■ Extracted information:
--- --- ---

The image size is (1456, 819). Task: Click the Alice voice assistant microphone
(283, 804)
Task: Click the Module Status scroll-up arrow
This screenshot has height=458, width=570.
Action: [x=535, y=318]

--- --- ---

■ The exercise:
Copy each of the items above line for line, with no changes.

■ Written answer:
The image size is (1456, 819). Task: Click the Alice voice assistant microphone
(283, 804)
Task: Click the Module Status scroll-up arrow
This screenshot has height=458, width=570.
Action: [x=535, y=318]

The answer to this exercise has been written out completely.